Begin TEXT

Robert Taylor was extremely popular with female moviegoers in the early 1940's but men did not care for him much. You know what they say about guys that are overly vain about their appearance, don't you? It was whispers like that which led Taylor to take the part of one of America's most notorious outlaws.

The trouble really began when MGM publicist Howard Strickling set up a press conference for Taylor onboard the ship on which he was returning to America after shooting A Yank at Oxford (1938). Taylor tried to put to rest charges that he was only a pretty boy by declaring he "had hair on his chest." When the reporters insisted he bare his chest to prove it, Taylor refused the indignity which started the rumor mill churning. Those rumors did not die out after Taylor did bare his sufficiently hirsute chest in Three Comrades (1938) or when he married Barbara Stanwyck in 1939. The next logical step was to put him out west for some two-gun action.

There were other reasons for MGM to make a Billy the Kid picture at this time. For one, the Hollywood press was closely watching a new Howard Hughes production called The Outlaw (1943). Although Hughes was hampered by trouble with his director Howard Hawks, The Outlaw, which was also about Billy the Kid, was expected to complete shooting in early 1941. No one had any idea that it would take Hughes two more years to complete it. In addition, all the studios were turning to Westerns which played well in the American heartland now that World War II, then raging in Europe, had temporarily shut down the European market.

MGM owned the rights to the most popular book about the famous desperado, Walter Noble Burns' The Saga of Billy the Kid (1926), and had filmed it before in the early sound era with Johnny Mack Brown as the Kid and King Vidor behind the camera. The script was dusted off, revised, and the production announced in mid-December 1940 with Taylor in the lead, Maureen O'Sullivan as the love interest and two-time Academy Award winning director Frank Borzage in charge. Cast and crew set off for Flagstaff, Arizona for exteriors, returning before Christmas to shoot interiors on the lot.

End TEXT
Begin SUPPLIED RECORDS

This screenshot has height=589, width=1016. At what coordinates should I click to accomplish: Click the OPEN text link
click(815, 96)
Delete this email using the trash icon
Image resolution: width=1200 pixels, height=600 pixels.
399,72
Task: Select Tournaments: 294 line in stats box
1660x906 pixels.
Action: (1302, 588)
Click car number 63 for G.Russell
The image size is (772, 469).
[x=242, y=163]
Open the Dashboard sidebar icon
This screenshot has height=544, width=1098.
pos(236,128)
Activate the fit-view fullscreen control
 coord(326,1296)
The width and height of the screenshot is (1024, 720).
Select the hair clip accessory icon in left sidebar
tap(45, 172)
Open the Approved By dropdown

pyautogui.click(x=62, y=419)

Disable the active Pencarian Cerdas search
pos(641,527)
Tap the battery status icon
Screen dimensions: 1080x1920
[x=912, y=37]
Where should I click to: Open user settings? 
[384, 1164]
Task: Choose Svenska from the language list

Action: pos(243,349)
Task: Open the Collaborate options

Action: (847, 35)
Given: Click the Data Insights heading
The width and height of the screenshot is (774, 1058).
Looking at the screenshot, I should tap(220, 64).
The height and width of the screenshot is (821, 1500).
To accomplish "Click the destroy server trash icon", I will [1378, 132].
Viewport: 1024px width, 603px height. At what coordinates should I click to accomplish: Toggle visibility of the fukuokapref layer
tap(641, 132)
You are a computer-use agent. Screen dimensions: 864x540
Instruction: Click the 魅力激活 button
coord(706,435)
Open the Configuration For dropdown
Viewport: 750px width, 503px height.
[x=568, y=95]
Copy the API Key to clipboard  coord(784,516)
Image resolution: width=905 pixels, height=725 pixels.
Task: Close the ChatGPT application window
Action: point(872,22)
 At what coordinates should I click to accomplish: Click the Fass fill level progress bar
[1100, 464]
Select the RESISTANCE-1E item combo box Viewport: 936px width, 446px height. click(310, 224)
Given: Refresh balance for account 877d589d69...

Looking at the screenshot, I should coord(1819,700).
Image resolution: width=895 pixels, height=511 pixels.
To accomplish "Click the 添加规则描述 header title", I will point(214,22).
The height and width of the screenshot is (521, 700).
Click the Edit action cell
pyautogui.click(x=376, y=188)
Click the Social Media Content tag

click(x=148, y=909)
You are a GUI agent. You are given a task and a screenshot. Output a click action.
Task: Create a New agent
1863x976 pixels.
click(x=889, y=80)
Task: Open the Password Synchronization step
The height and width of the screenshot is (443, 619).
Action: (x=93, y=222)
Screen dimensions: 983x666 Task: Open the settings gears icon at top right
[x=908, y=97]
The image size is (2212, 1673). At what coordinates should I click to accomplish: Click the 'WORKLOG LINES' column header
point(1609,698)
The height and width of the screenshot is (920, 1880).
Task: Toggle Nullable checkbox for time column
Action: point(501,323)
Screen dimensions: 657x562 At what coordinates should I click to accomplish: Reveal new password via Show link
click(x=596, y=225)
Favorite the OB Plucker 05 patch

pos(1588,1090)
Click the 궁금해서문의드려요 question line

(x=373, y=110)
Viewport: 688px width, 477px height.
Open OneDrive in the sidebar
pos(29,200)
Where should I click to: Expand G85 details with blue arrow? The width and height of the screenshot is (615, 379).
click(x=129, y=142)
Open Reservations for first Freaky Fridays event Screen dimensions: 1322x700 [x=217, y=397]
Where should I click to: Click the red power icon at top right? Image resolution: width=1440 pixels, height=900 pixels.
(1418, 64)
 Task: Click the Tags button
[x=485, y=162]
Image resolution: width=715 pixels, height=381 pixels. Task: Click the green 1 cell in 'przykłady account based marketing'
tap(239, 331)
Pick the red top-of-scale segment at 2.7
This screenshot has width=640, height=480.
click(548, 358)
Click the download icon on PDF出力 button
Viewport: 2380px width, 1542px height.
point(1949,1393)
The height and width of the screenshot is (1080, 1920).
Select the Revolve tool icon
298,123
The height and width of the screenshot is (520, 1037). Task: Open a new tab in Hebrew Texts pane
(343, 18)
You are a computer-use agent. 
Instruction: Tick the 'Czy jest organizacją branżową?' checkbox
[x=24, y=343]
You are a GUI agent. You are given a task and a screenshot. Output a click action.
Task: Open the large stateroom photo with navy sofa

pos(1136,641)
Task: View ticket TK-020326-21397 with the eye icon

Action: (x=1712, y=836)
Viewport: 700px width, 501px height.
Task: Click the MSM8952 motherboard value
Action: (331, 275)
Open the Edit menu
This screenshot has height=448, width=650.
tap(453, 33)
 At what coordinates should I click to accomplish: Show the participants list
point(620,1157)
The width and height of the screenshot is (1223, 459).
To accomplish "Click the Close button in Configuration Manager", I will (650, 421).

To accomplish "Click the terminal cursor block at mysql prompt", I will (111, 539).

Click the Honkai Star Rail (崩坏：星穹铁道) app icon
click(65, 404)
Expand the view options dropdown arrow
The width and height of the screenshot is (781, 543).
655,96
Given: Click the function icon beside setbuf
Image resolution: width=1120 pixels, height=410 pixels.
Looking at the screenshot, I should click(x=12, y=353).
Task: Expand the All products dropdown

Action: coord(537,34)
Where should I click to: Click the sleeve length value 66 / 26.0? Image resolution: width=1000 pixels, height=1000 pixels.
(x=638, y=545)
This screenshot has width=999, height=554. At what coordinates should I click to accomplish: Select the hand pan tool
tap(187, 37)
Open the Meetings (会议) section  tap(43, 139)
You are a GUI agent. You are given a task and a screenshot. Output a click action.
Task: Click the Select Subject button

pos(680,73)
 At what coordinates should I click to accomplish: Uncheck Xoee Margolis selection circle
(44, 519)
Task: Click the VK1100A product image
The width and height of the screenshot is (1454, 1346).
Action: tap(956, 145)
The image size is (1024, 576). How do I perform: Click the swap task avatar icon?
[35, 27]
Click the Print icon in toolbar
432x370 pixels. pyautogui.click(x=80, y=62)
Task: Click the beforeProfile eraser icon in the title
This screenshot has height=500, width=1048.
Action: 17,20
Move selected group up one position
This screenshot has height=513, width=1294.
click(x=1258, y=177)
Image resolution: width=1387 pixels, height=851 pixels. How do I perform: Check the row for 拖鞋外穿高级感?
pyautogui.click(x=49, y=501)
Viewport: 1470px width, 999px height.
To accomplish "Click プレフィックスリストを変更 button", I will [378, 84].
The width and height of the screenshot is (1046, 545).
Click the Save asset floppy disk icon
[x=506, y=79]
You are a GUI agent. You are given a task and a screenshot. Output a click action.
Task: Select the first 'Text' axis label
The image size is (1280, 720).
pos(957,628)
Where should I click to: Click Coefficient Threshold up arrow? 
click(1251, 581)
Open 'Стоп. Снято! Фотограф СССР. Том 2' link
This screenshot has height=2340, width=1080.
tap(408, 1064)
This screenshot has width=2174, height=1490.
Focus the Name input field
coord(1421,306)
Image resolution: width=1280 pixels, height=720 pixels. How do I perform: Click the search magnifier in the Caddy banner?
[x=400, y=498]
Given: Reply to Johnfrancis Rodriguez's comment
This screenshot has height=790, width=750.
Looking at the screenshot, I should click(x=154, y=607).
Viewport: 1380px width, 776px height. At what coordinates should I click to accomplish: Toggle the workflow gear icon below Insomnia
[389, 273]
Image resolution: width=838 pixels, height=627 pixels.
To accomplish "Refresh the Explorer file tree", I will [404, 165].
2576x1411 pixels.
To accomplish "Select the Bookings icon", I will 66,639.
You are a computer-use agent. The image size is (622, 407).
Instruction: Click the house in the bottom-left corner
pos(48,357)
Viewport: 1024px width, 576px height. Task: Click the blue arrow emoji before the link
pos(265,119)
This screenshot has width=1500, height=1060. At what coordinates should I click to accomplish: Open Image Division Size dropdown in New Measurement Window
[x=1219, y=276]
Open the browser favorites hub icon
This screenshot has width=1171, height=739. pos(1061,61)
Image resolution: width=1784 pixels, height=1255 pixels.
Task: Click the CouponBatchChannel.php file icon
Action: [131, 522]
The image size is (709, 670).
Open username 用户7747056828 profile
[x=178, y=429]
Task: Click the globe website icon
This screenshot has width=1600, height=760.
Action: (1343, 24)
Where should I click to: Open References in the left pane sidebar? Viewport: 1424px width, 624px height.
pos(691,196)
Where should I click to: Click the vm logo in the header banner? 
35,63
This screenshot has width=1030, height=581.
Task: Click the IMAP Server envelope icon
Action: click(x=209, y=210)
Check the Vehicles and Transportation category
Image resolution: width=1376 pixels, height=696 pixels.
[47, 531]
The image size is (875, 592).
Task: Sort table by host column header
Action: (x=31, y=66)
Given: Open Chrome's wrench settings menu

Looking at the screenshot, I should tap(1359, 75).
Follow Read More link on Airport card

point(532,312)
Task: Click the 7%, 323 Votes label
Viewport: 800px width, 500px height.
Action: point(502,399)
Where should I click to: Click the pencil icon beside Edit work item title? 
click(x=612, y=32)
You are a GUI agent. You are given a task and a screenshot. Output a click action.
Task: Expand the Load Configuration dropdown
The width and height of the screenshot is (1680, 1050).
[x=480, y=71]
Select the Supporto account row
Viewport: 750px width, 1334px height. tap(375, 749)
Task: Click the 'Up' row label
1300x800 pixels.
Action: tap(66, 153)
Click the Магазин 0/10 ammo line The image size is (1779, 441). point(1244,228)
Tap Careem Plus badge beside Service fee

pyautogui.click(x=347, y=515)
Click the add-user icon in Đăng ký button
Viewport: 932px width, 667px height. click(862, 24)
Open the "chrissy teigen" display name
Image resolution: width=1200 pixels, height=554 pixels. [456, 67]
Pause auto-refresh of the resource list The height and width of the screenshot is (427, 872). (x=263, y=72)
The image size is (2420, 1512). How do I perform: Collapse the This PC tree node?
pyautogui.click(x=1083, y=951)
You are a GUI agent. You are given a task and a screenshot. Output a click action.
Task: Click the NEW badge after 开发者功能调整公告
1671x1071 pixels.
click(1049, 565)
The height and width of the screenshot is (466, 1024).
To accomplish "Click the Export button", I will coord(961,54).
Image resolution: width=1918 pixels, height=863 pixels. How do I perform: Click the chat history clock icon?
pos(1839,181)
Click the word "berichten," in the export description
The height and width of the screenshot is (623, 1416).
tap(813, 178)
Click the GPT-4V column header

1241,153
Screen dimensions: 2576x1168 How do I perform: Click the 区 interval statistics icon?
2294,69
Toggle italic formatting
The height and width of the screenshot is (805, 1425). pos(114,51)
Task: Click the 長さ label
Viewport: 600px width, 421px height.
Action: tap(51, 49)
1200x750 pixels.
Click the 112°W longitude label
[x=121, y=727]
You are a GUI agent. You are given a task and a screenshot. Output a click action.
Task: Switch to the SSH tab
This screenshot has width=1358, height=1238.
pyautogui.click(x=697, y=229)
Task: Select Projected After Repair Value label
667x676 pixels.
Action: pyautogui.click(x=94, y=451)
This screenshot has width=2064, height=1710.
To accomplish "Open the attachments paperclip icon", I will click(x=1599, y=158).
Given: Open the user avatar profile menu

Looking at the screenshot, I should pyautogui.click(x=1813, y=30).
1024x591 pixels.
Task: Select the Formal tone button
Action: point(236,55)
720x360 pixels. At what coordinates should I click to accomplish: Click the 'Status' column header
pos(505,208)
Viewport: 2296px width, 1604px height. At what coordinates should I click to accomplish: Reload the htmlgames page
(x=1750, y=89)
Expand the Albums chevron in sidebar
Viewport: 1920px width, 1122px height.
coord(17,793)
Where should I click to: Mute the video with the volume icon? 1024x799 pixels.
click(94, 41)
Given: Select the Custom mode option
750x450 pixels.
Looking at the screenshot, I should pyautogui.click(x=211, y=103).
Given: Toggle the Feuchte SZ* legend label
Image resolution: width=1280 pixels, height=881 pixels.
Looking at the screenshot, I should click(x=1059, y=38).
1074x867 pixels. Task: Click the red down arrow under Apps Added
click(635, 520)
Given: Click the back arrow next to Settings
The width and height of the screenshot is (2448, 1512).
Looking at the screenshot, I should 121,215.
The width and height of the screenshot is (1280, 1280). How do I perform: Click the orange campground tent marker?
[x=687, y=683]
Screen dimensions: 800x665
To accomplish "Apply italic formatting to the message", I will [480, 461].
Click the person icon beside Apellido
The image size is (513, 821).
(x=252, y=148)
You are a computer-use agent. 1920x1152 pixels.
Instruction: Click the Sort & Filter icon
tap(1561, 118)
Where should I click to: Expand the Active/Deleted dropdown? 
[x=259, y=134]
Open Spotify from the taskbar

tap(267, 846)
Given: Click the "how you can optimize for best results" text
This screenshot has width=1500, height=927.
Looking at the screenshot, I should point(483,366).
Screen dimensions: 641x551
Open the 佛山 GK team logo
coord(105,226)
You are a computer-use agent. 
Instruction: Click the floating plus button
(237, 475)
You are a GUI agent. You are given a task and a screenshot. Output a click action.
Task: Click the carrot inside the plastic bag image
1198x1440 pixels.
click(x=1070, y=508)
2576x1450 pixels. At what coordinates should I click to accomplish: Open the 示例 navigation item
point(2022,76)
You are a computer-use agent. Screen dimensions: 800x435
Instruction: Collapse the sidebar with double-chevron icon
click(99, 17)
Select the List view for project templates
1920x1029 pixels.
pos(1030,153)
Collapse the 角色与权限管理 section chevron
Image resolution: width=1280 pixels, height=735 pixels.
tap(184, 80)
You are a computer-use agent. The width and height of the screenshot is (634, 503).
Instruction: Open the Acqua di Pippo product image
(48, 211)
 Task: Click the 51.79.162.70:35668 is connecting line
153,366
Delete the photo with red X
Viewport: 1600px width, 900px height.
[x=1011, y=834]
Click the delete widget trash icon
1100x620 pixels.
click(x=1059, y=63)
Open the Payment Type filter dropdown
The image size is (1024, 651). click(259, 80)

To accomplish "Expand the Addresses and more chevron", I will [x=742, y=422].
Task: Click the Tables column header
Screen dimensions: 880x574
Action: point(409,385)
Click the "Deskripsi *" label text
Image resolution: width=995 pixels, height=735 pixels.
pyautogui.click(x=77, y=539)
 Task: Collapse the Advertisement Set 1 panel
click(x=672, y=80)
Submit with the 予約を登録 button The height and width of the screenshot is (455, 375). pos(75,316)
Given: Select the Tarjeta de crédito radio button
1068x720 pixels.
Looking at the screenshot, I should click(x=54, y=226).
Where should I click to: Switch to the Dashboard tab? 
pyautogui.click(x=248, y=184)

End SUPPLIED RECORDS

TASK DETAILS →
Reproduce the stretch of the Robert Taylor text from "Robert Taylor was" through "most notorious outlaws.". The entries have nothing to do with the Robert Taylor text.

REPLY →
Robert Taylor was extremely popular with female moviegoers in the early 1940's but men did not care for him much. You know what they say about guys that are overly vain about their appearance, don't you? It was whispers like that which led Taylor to take the part of one of America's most notorious outlaws.